Istilah Nusantara sendiri ternyata memiliki cakupan yang terbatas. Dalam sejumlah kajian disebutkan konsep “negara” di masa lampau seperti Majapahit, istilah “Nusantara” itu hanya cakupan kecil dari “Negara Agung” dan “Mancanegara”. “Negara Agung” adalah daerah sekeliling ibu kota kerajaan tempat raja memerintah. “Mancanegara” adalah daerah-daerah di Pulau Jawa dan sekitar yang budayanya masih mirip dengan Negara Agung, tetapi sudah berada di “daerah perbatasan”. Sedangkan “Nusantara”, yang berarti “pulau lain” (di luar Jawa) adalah daerah di luar pengaruh budaya Jawa tetapi masih diklaim sebagai daerah taklukan, yang para penguasanya harus membayar upeti kepada negara pusat.

Menjadi Indonesia

INDONESIA lahir di pentas sejarah melalui proses pergumulan panjang sarat dinamika. Ketika James Richardson Logan dan George Samuel Windsor Earl lebih memilih “Melayunesia” ketimbang “Indunesia” untuk nama sebuah wilayah yang terbentang luas antara benua Australia dan Indocina tahun 1850 yang silam, kemudian Adolf Bastian seorang etnolog pada Universitas Berlin tahun 1884 justru lebih memilih dan kemudian mempopulerkan nama INDONESIA; kisah sejarah itu merupakan titik awal kehadiran Indonesia tidak hanya sebatas nama tetapi juga identitas diri. Satu abad kemudian, tatkala para pejuang kemerdekaan di era kebangkitan nasional berketatapan hati memilih hanya INDONESIA di antara  nama-nama Nusantara, Dwipantara, Swarnadwipa, Insulinda, dan Melayunesia; proses itu merupakan takdir sejarah untuk sebuah nama INDONESIA yang di dalamnya terkandung  jiwa,  pikiran, dan  cita-cita luhur akan hadirnya sebuah bangsa dan negara.

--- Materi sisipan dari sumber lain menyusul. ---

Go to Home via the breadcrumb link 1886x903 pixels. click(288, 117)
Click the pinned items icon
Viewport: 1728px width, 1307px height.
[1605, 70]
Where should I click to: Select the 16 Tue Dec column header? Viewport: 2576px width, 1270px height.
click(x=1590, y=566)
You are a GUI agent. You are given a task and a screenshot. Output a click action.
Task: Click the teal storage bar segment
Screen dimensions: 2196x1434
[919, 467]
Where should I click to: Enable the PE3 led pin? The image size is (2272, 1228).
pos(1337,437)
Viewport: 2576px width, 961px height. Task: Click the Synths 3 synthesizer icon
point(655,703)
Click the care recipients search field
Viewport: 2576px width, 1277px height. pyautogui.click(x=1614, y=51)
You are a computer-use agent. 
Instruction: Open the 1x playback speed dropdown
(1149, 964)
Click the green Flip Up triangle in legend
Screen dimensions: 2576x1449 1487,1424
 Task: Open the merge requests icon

INDONESIA itu anugerah Allah yang jatuh di bumi untuk disyukuri oleh seluruh anak negeri. Gugusan kepulauan nan luas, indah, dan kayaraya ini telah memikat hati seorang Eduard Douwes Dekker atau Multatuli hingga menjulukinya sebagai Zamrut di Khatulistiwa. Dalam titik sejarah yang kritis dan di atas perjuangan ratusan tahun para mujahid bangsa yang berkorban dengan segenap jwa-raga, INDONESIA akhirnya bebas dari cengkreman penjajah dan hadir sebagai negara merdeka sebagaimana ungkapan syukur para pendiri bangsa: “Atas berkat rakhmat Allah Yang Maha Kuasa dan dengan didorongkan oleh keinginan luhur, supaya berkehidupan kebangsaan yang bebas, maka rakyat Indonesia menyatakan dengan ini kemerdekaannya.”.

Dalam konteks perjuangan kebangsaan, INDONESIA adalah sebuah identitas dan energi politik perlawanan terhadap kaum penjajah yang nista. Ketika Suwardi Suryaningrat (Ki Hajar Dewantara) dan Mohammad Hatta berjuang di negeri Belanda dengan membawa nama Indonesia. Sementara di dalam negeri hadir  sosok-sosok dr Soetomo, dr Wahidin Soedirohoesodo, HOS Tjokroaminoto, Ahmad Dahlan, Agus Salim, Muhammad Husni Thamrin, Wiwoho Purbohadidjojo, Sutardjo Kartohadikusumo, Soekarno, Muhammad Hatta, dan seluruh anak bangsa yang berjuang untuk kemerdekaan Indonesia. Semua arus perrgerakan itu hadir untuk dan atasnama INDONESIA yang bercita-cita untuk menjadi bangsa dan negara yang merdeka, bersatu, berdaulat, adil, dan makmur Baldatun Thayyibatun wa Rabbun Ghafur.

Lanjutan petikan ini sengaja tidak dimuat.